Metz, 17 Uhr. Im Arsenal-Parkhaus war gut Platz, jetzt raus, in fünf Minuten ist die Autobahn erreicht, da gibt es keinen Stau in Richtung Thionville-Luxemburg.

Aber was ist denn los auf den Gegenfahrbahnen? Wo kommt er denn her, dieser endlose, nur zäh fließende Strom von Autos? Bis zum Horizont reicht die Lichterkette, da sind Zehntausende unterwegs, keine Touristen.
Die „Grenzgänger“ sind es, hier die Lothringer, ein paar Kilometer weiter, ostwärts, die Trierer und die Saarländer, im Westen die Belgier. Sie verdienen ihr Geld in der neuen regionalen Metropolis namens Luxemburg, und die Metropole gedeiht an ihrem Können und Wissen, hat Wachstumsraten, von denen die übrigen Europäer nur träumen.

Aber sie, die übrigen, haben aufgehört, „uns“ jenes Mehr zu gönnen, an das wir Luxemburger uns gerne gewöhnt haben. Insbesondere in Sachen Steuern reicht ihnen der Verweis auf die Souveränität des Landes, auf seine Unabhängigkeit, nicht mehr. Und die unbestreitbare Tatsache, dass Luxemburg eigentlich zu klein ist, um eine es tragende klassische Wirtschaft zu entwickeln, stimmt sie nicht gönnerhaft.

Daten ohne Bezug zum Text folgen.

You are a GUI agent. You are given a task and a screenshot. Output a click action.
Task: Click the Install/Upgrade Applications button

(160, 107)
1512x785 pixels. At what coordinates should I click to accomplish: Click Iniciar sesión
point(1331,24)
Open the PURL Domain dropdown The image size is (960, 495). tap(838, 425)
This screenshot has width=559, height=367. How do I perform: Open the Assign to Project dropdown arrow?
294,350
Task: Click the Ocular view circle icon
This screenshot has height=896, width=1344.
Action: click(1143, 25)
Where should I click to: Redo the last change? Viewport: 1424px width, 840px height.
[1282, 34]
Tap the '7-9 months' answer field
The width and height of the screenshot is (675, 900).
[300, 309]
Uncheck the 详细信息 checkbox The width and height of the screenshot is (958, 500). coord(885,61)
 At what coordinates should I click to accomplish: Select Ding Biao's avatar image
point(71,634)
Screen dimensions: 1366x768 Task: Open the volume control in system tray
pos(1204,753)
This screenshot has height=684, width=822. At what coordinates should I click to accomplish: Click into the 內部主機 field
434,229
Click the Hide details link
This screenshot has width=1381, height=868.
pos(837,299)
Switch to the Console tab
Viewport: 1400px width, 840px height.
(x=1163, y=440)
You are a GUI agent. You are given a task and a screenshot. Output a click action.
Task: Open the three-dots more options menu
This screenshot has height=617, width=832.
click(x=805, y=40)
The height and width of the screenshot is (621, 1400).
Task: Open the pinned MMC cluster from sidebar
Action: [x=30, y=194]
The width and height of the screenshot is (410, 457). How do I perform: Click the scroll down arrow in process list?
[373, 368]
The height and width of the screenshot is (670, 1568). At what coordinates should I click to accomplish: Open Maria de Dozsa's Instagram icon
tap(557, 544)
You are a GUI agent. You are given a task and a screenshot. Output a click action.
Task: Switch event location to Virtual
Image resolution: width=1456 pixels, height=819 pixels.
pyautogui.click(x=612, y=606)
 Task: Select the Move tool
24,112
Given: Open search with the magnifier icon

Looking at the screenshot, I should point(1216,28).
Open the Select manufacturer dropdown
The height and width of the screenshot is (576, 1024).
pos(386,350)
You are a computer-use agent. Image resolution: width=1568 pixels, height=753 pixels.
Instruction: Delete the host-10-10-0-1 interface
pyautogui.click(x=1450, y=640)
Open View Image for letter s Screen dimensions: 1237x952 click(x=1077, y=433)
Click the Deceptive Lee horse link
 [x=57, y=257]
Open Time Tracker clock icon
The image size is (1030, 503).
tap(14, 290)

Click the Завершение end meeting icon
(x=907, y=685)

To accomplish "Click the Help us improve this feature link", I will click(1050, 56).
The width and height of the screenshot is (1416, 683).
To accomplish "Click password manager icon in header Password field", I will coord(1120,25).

Man mag über die Regierung, so wie sie jetzt dasteht, aus vielerlei Gründen lästern, aber eins muss ihr bescheinigt werden: Ihr glückt der Umbau in eine Kompetenznischen-Wirtschaft vorzüglich.

Gestern, unter Santer und Juncker, lebte Luxemburg noch von einer (ungenierten!) Vermarktung seiner Souveränität, in Sachen Steuern vornehmlich; die LuxLeaks lassen grüßen.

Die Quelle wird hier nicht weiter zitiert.